If your trip is two to four days
Try to win with a personal item first. A carefully packed under-seat bag can handle a long weekend if you skip bulky shoes, roll clothes, and use a slim toiletry kit. If you know you’ll bring gifts back, add the carry-on up front instead of hoping you’ll “make it work” on the return.
If you’re bringing structured items
Coats, boots, boxed items, and stiff camera cases can push a personal item over the size limit fast. In that case, paying for the carry-on often saves hassle at the gate.
If you hate baggage claim waits
A carry-on keeps you out of baggage claim and lowers the chance of delayed luggage. If you’re landing late or you’ve got a tight pickup plan, that convenience can be worth the extra spend.
If you’re traveling with kids
Allegiant allows certain items beyond the standard two items, like a diaper bag and a coat, and it also has rules for strollers and car seats. Even so, kid travel creates extra “stuff,” so decide early if the carry-on is part of your plan instead of trying to squeeze everything into a personal item and hoping nobody notices.
Pre-flight checklist for adding the carry-on without drama
- Add the carry-on in Manage Travel as soon as your packing plan is set.
- Confirm the carry-on is attached to the right passenger on the booking.

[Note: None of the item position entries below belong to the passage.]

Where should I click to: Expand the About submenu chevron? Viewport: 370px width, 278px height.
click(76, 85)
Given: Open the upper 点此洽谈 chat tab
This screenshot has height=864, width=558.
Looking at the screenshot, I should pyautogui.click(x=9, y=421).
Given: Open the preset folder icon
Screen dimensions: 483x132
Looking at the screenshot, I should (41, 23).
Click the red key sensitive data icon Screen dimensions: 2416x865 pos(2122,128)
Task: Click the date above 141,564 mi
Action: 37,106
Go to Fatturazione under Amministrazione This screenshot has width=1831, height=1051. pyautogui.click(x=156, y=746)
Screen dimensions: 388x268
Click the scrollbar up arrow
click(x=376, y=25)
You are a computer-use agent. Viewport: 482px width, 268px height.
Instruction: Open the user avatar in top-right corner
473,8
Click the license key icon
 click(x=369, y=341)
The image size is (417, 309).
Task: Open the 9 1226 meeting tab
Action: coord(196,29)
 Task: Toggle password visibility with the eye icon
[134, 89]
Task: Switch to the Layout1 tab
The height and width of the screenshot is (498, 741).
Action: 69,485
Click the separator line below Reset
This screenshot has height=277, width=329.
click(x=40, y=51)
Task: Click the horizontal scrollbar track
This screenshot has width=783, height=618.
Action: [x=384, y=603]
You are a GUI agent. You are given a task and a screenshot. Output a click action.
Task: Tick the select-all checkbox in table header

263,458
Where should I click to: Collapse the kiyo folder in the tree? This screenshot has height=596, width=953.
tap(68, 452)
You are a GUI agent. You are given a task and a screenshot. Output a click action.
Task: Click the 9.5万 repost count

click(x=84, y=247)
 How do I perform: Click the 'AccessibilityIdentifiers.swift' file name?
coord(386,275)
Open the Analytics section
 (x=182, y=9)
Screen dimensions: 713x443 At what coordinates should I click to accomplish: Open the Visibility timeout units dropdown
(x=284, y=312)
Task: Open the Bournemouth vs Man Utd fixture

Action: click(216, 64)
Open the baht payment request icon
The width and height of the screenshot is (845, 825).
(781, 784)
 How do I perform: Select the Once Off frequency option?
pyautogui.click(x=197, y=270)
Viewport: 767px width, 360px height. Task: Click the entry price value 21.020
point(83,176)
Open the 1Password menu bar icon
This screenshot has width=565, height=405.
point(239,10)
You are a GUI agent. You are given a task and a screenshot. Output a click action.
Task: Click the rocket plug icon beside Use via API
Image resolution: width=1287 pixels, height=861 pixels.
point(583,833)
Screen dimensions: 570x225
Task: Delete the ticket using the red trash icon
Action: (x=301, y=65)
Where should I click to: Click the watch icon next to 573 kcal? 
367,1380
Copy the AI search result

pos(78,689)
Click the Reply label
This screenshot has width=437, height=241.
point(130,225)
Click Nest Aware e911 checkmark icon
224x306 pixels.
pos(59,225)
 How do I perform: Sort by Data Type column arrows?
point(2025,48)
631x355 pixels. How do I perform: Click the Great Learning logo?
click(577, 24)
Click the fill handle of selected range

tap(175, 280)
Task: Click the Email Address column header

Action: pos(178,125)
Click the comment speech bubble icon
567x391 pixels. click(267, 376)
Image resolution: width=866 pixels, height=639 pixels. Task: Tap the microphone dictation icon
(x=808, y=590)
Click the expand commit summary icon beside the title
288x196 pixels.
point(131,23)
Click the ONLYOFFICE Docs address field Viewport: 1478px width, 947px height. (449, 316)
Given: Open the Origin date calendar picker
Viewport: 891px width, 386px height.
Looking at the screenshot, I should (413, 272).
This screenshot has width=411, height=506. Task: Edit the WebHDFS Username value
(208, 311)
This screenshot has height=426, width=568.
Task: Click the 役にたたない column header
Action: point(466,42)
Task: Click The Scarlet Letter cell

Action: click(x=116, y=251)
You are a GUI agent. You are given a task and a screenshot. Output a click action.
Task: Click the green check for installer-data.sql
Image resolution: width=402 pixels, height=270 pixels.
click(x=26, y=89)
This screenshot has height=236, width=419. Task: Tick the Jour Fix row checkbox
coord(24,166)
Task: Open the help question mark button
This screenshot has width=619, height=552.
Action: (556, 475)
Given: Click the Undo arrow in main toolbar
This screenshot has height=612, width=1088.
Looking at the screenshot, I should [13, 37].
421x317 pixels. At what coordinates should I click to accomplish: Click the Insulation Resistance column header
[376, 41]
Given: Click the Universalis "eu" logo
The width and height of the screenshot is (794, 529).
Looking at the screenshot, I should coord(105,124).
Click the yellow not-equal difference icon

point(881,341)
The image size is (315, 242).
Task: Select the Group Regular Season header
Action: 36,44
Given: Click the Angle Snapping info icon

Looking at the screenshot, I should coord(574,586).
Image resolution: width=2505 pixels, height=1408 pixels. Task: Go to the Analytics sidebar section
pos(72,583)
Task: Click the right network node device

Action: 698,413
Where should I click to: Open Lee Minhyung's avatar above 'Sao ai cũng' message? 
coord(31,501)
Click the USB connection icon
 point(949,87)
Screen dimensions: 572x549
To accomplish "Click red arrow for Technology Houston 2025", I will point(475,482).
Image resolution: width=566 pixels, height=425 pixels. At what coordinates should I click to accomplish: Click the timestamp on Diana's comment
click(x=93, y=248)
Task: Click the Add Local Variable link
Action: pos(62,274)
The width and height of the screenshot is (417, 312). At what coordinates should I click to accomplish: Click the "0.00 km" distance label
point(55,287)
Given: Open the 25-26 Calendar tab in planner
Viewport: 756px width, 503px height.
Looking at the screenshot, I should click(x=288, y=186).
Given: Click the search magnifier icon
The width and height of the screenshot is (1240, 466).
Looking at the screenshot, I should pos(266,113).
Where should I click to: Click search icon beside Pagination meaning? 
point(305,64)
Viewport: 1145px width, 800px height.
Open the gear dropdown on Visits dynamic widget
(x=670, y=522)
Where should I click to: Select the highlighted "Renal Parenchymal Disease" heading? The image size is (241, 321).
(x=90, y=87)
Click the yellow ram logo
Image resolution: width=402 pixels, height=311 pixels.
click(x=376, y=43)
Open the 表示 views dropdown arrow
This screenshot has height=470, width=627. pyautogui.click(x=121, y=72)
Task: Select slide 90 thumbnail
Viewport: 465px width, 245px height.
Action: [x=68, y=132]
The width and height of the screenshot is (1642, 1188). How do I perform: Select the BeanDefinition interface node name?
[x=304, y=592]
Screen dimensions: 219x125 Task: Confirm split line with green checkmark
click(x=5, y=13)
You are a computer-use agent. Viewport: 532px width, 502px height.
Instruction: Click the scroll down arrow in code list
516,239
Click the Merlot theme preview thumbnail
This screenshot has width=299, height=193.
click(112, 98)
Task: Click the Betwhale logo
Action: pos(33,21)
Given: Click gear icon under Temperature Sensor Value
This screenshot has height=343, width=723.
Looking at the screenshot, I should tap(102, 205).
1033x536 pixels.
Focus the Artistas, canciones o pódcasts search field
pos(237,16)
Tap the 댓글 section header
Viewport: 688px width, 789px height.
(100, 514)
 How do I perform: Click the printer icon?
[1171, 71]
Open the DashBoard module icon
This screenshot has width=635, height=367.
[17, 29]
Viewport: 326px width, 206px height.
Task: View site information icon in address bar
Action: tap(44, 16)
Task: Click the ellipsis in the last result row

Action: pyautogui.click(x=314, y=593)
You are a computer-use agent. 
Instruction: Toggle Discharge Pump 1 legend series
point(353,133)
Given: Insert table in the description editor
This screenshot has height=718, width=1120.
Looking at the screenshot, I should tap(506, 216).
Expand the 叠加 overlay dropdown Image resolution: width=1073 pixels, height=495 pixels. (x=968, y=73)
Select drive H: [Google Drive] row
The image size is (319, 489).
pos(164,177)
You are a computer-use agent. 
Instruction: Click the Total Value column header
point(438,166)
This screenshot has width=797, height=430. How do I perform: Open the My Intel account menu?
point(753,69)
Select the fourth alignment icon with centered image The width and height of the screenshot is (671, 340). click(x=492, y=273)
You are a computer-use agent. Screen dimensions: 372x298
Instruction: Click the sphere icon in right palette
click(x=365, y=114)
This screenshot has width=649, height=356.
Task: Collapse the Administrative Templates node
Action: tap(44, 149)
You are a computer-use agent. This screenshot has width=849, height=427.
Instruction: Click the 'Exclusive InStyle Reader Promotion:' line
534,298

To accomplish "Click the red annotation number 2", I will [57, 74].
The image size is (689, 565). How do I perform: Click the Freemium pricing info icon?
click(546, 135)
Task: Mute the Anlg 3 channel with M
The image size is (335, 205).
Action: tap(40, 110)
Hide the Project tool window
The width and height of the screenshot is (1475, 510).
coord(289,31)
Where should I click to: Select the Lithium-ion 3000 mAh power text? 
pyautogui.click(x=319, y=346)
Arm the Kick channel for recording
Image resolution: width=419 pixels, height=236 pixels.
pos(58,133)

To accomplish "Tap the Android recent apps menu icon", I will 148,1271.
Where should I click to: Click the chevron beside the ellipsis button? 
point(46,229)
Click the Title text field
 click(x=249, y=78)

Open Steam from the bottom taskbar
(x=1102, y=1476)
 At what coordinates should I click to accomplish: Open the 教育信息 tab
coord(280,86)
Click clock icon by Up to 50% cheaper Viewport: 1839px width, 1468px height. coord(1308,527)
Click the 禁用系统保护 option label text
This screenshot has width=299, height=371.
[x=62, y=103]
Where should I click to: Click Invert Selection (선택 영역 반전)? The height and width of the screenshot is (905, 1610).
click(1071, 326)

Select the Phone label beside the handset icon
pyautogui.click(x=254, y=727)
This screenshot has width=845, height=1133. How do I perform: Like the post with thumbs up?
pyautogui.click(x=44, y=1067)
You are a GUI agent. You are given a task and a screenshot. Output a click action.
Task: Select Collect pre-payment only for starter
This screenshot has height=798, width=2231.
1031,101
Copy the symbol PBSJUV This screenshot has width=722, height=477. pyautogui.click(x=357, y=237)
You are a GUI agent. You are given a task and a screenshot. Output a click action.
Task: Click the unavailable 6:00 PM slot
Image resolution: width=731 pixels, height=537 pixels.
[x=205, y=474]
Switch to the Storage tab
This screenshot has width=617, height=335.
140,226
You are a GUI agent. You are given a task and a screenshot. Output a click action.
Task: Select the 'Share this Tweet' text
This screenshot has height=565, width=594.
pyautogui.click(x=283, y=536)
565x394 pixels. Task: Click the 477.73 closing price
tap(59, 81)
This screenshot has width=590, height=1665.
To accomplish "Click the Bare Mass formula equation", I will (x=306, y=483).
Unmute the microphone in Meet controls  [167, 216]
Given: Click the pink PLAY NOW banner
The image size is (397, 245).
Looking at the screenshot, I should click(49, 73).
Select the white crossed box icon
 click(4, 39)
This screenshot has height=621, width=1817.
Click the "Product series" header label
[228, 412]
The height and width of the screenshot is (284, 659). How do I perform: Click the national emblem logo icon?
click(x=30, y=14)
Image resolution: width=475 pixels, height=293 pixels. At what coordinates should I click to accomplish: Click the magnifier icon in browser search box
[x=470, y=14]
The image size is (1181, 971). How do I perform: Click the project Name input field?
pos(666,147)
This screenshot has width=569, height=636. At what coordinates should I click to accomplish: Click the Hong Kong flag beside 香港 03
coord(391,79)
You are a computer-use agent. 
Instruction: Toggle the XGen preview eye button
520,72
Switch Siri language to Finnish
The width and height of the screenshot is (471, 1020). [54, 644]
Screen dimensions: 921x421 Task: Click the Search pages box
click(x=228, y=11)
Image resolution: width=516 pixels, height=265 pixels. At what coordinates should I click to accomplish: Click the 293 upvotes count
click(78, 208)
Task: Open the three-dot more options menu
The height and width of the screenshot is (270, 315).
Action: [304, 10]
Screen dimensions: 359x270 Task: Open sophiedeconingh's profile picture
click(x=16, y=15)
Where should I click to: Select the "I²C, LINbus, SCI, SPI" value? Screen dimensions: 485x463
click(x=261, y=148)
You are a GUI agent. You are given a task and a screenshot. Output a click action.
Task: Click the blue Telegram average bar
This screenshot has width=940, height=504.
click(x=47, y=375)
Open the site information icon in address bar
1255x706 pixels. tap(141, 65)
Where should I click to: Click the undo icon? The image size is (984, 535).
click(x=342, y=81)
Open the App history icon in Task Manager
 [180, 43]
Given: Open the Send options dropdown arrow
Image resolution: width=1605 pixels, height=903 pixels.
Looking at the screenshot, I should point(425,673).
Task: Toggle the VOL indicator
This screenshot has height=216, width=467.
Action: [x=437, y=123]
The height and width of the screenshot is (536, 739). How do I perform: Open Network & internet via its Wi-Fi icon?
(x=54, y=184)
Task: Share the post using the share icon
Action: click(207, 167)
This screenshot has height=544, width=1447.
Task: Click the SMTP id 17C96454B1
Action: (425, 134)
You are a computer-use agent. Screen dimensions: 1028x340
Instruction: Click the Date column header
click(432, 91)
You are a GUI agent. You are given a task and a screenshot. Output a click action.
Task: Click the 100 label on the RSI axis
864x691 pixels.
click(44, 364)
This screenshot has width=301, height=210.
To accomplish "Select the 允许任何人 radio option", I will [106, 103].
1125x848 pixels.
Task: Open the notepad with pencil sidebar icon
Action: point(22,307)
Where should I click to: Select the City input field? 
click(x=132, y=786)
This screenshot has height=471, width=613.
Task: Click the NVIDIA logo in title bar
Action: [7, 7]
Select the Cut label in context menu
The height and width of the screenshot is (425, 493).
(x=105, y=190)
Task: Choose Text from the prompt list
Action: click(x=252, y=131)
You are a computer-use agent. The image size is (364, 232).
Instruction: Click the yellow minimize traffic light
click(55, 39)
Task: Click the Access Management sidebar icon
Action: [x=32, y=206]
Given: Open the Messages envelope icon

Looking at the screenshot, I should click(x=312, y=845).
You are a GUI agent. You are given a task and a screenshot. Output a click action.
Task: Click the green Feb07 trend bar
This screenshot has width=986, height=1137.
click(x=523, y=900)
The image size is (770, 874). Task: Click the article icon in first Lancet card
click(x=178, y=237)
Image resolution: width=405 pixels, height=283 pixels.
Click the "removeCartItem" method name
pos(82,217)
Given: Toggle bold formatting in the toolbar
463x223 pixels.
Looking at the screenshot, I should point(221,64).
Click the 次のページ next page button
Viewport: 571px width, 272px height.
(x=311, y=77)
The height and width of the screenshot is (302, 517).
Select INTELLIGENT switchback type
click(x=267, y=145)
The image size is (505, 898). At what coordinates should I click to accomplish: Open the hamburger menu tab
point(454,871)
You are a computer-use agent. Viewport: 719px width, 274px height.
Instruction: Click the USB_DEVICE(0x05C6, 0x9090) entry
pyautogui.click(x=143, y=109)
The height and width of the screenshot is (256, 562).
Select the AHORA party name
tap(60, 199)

- Measure exterior bag size with wheels and handles included.
- Check in online after the bag is on the reservation.
- Verify bag reservations before you print or download boarding passes.
- Keep a small pouch for meds, chargers, keys, and snacks in case the bag gets gate-checked.
If you follow that list, you’re covering the two things Allegiant’s pricing system rewards: early add-ons and bags that stay within the published limits. That’s the simplest way to keep the trip smooth and keep your total trip cost from creeping up.
References & Sources
- Allegiant Air.“Carry-On and Checked Baggage Policy, Size & Fees.”Lists personal item and carry-on size limits and states bags can be added before airport check-in or printing a boarding pass.
- Allegiant Air.“Optional Services & Fees.”Provides published fee ranges for carry-on bags and explains that bag pricing varies by route and when the bag is added.